We also saw with this drug candidate that in PDX models of high-grade B cell lymphomas, LP-284 showed synergistic and significantly enhanced anticancer activity when used in combination with rituximab. In in-vivo PDX models, the synergy of rituximab with our drug LP-284 was 63% more effective in destroying high-grade B cell lymphomas than rituximab alone. When we put 284 on rituximab, we had 93% tumor growth inhibition where rituximab alone only had 57%. So as many of you probably know, rituximab is a standard of care approved therapy in a wide range of B cell cancers and non-Hodgkin’s lymphomas. We plan on releasing additional details on this data and on the set of results in the coming month. Nearly all mantle-cell DHL and high-grade cell lymphoma patients relapsed from the current standard of care agent, and we believe there is an urgent and unmet need to introduce this drug either as monotherapy or in combination in the relapsed and refractory setting for this patient group.

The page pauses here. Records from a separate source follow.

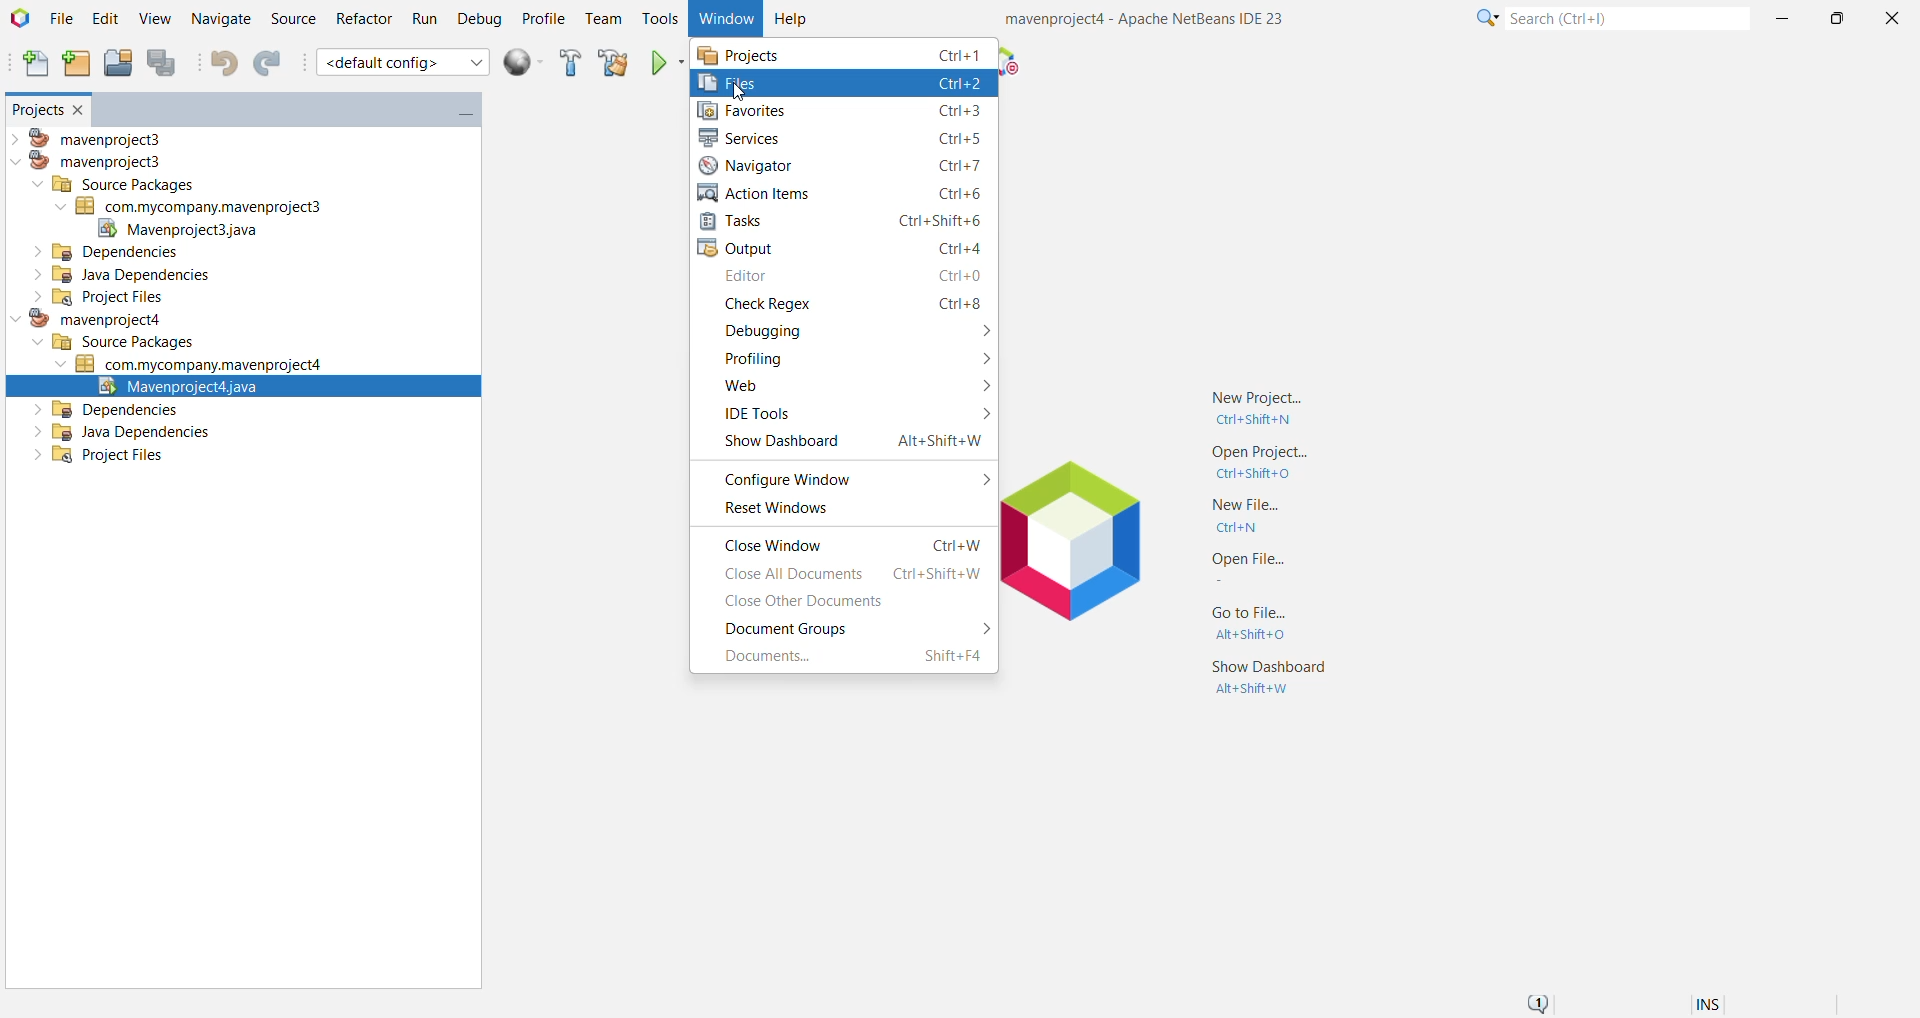 The image size is (1920, 1018). What do you see at coordinates (723, 18) in the screenshot?
I see `Window` at bounding box center [723, 18].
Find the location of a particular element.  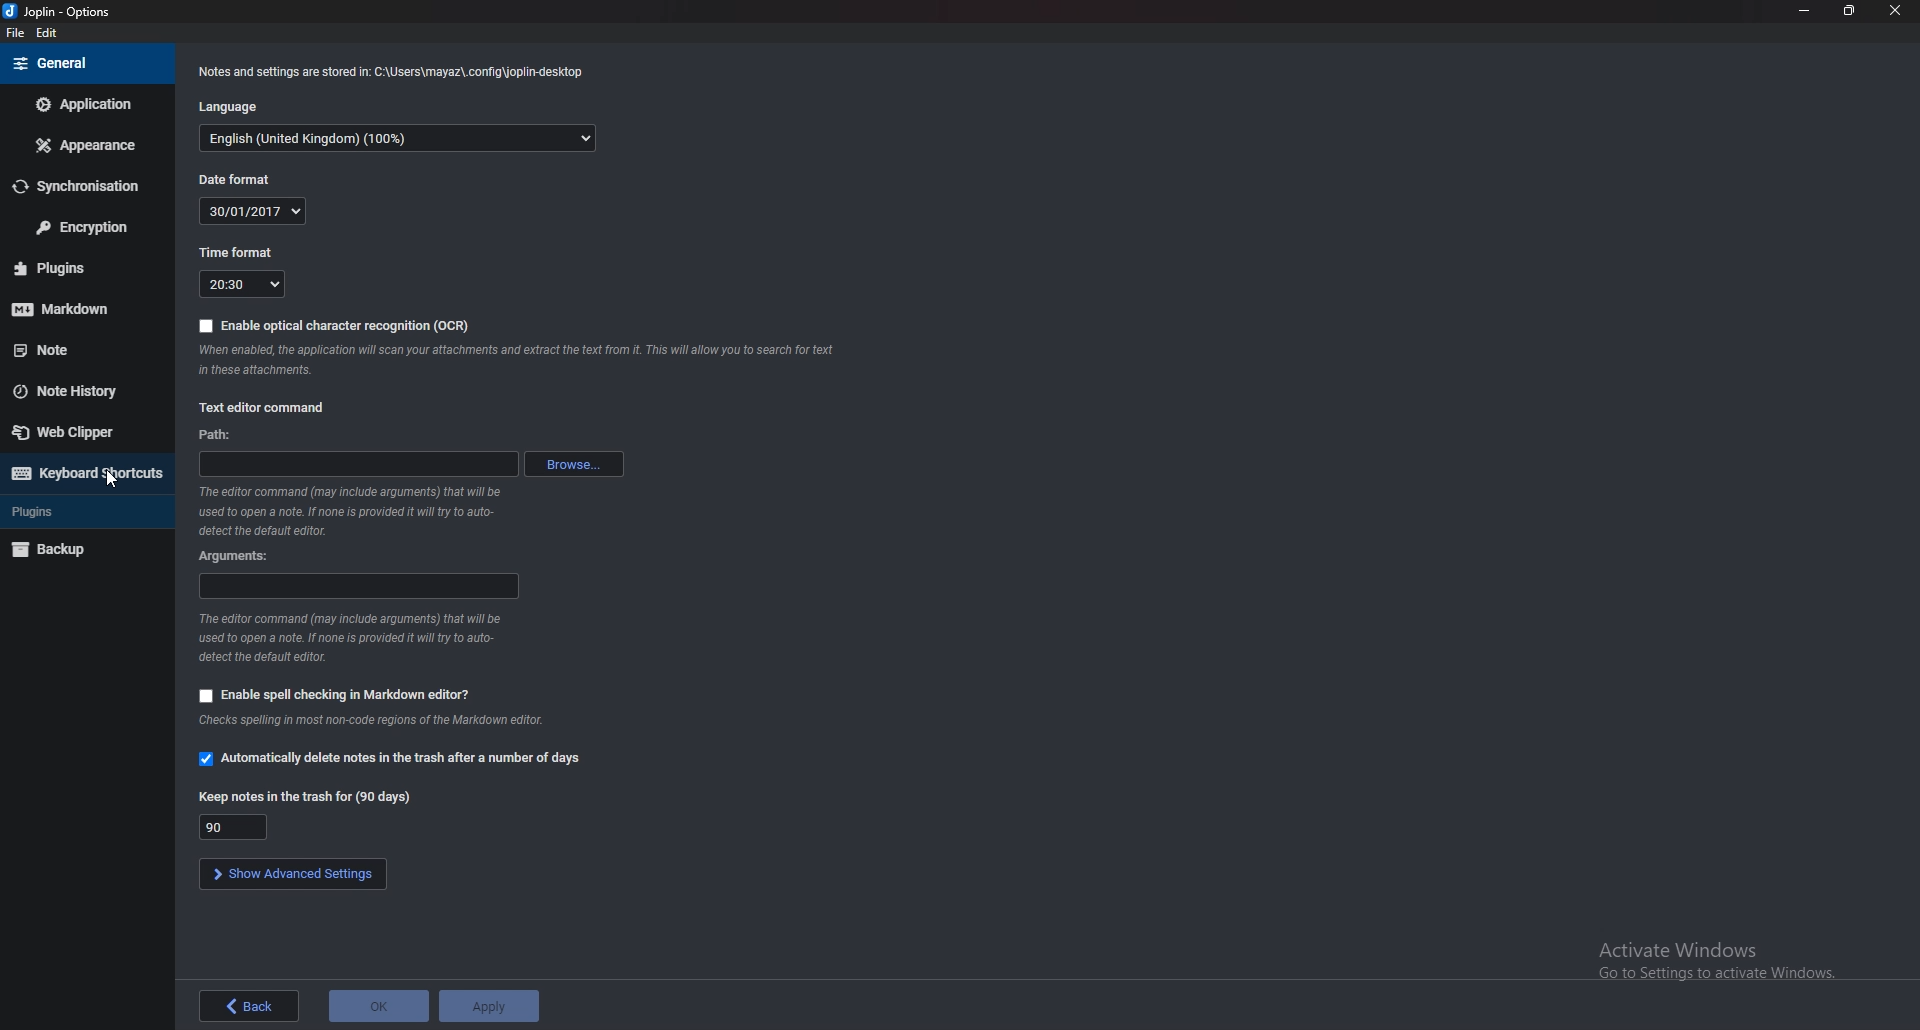

markdown is located at coordinates (78, 308).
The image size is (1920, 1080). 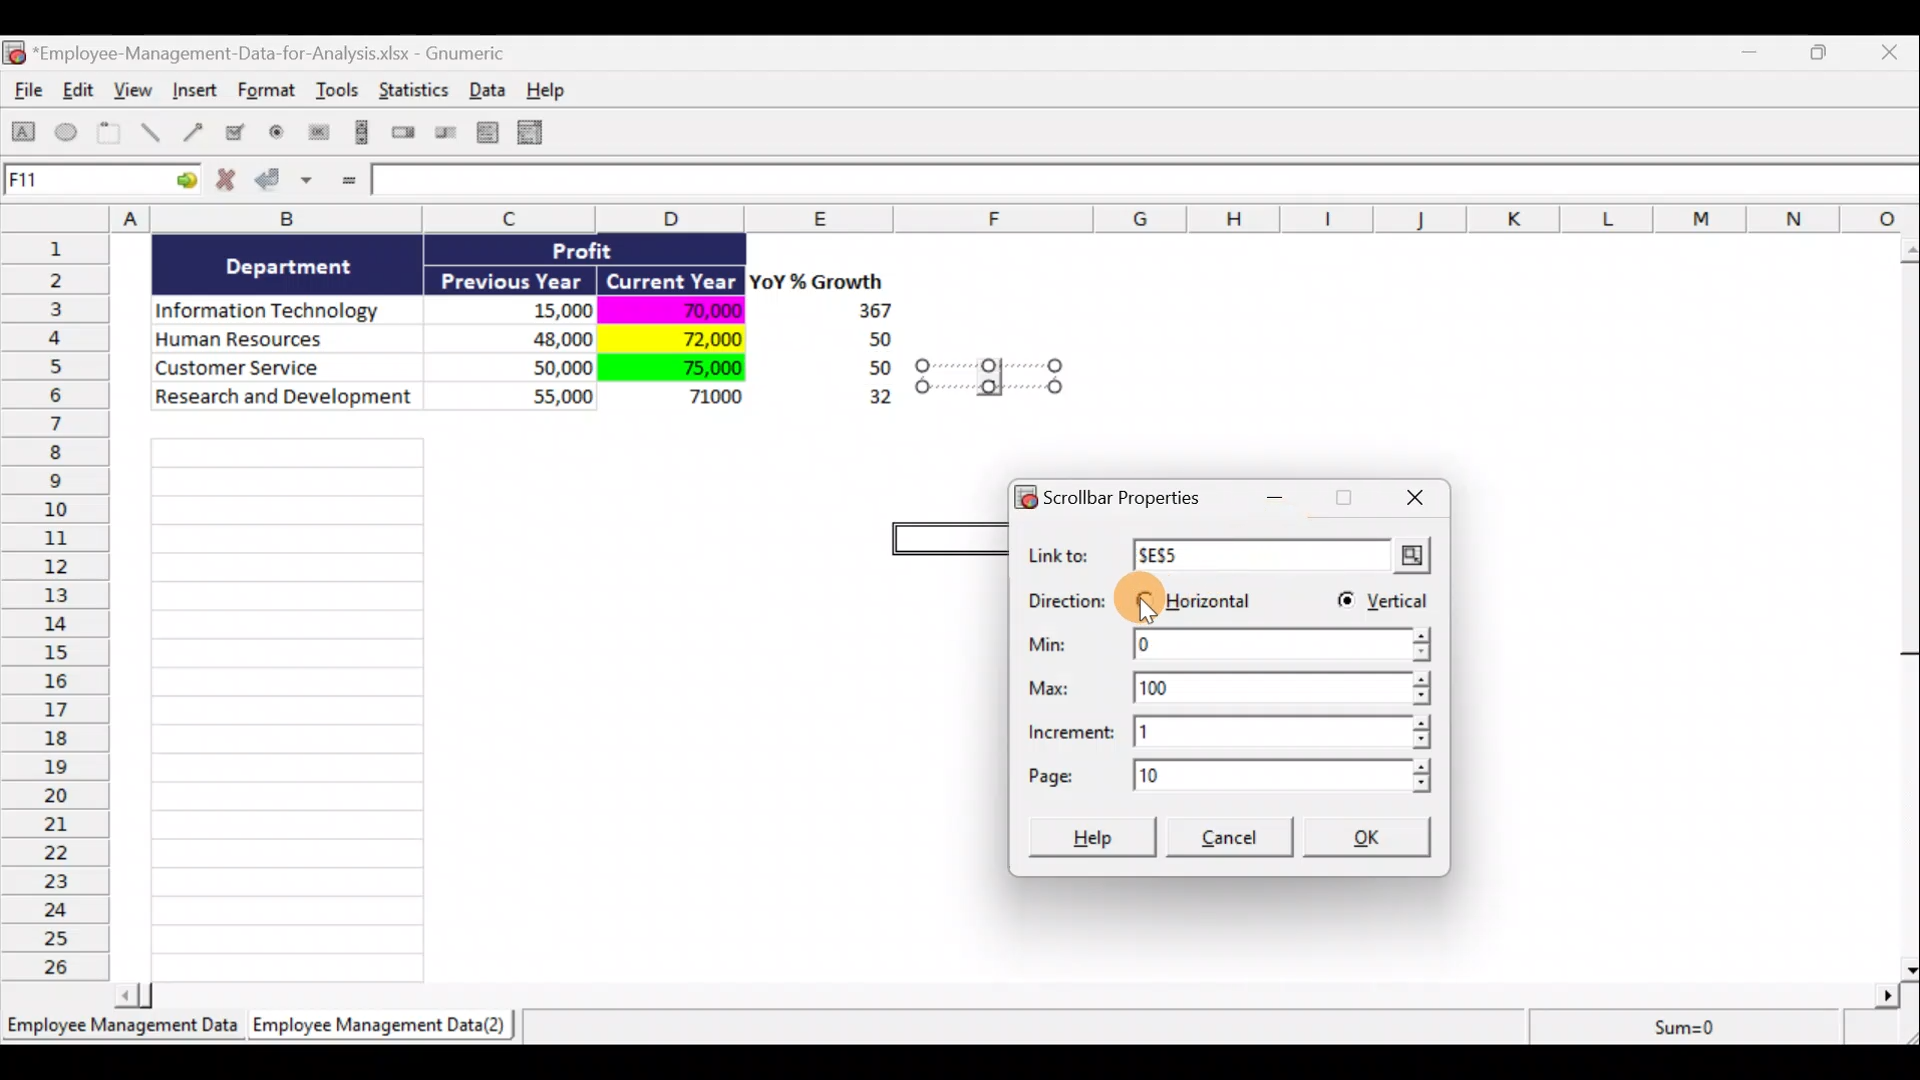 I want to click on Maximise, so click(x=1829, y=50).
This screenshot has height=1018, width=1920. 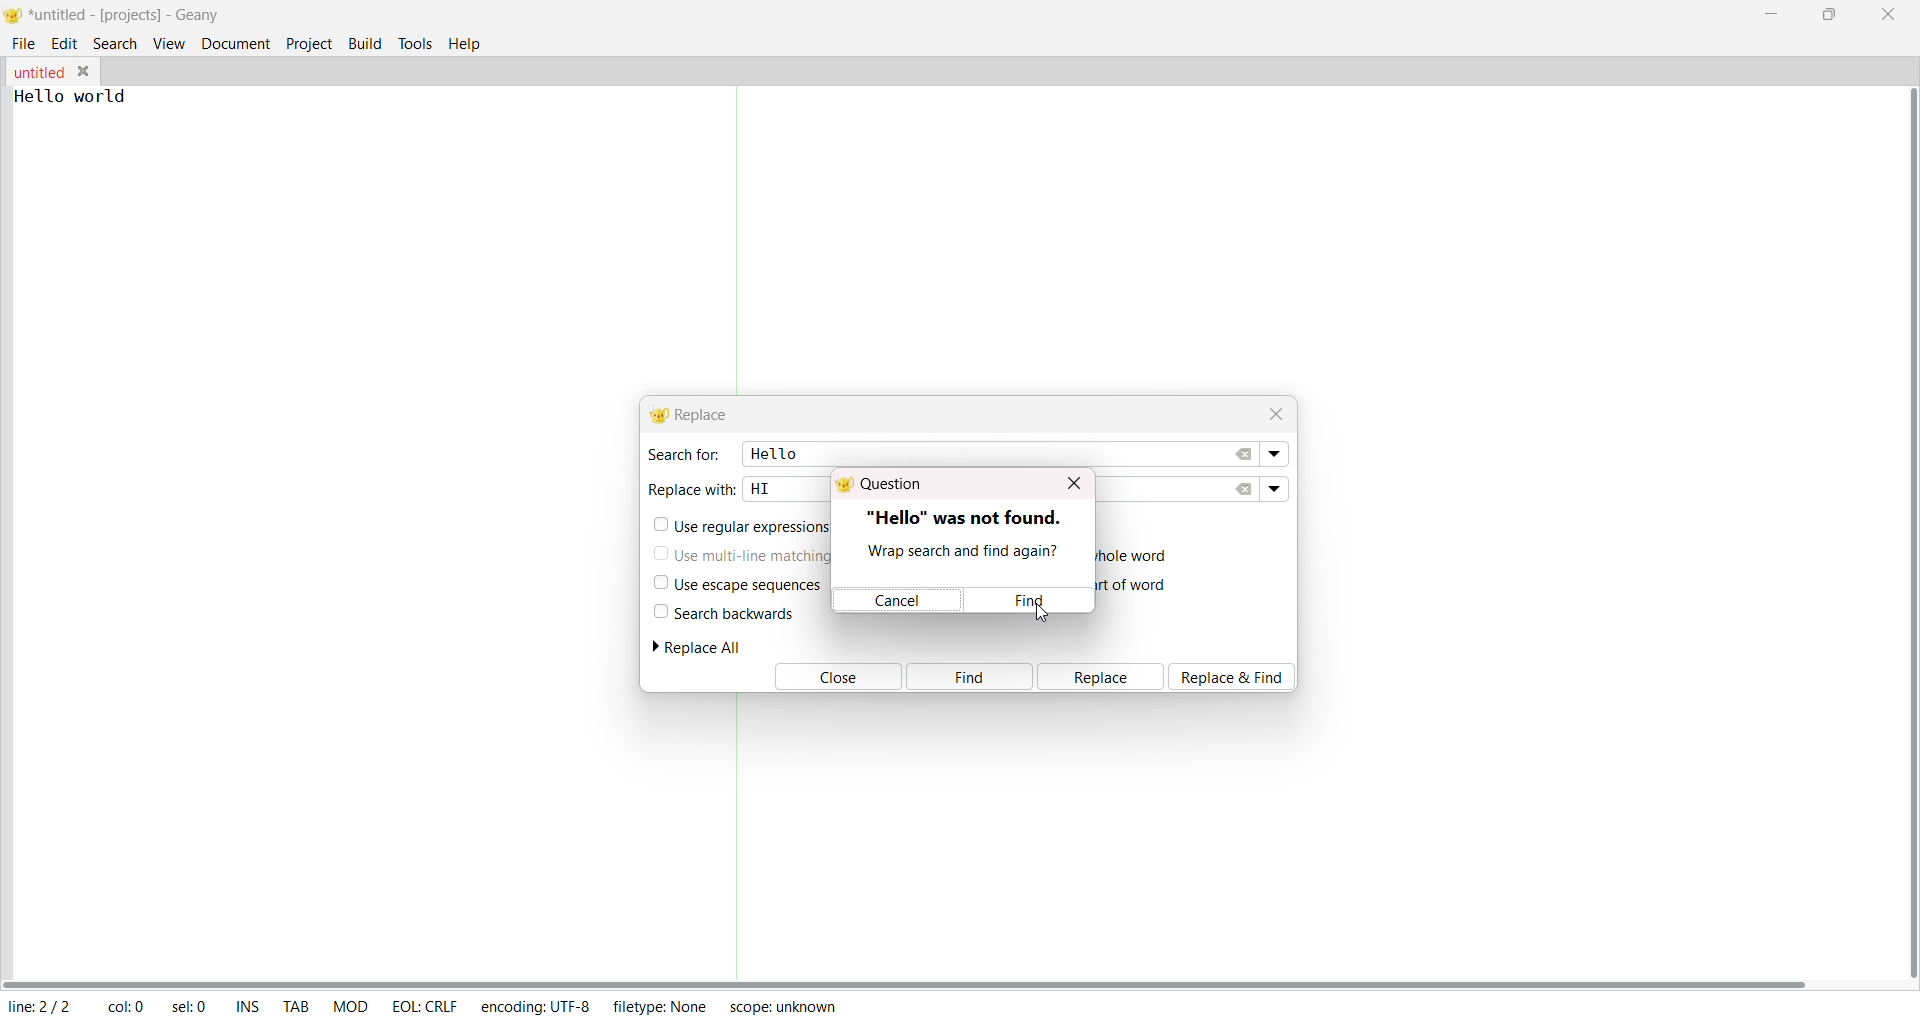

Moving on to 184. We discussed that we dosed the first patient in the Phase IA clinical trial. It was the first in human Phase I basket trial across multiple solid tumor indications. We think the market potential for this drug is quite significant since 20% to 25% of solid tumors have DNA damage repair deficiency and the majority of them become refractory to existing standard of care therapies. This trial is anticipated to enroll patients that have relapsed refractory advanced solid tumors, such as pancreatic, GBM, triple-negative breast cancer, lung, multiple other solid tumors, including GBM and brain cancers. Lantern expects to continue Phase I enrollment throughout the remainder of this year with additional sites and patients and potentially finish the first few cohorts of patients and also have a number of major centers like Fox Chase and Johns Hopkins Medicine and USC also joined the trial.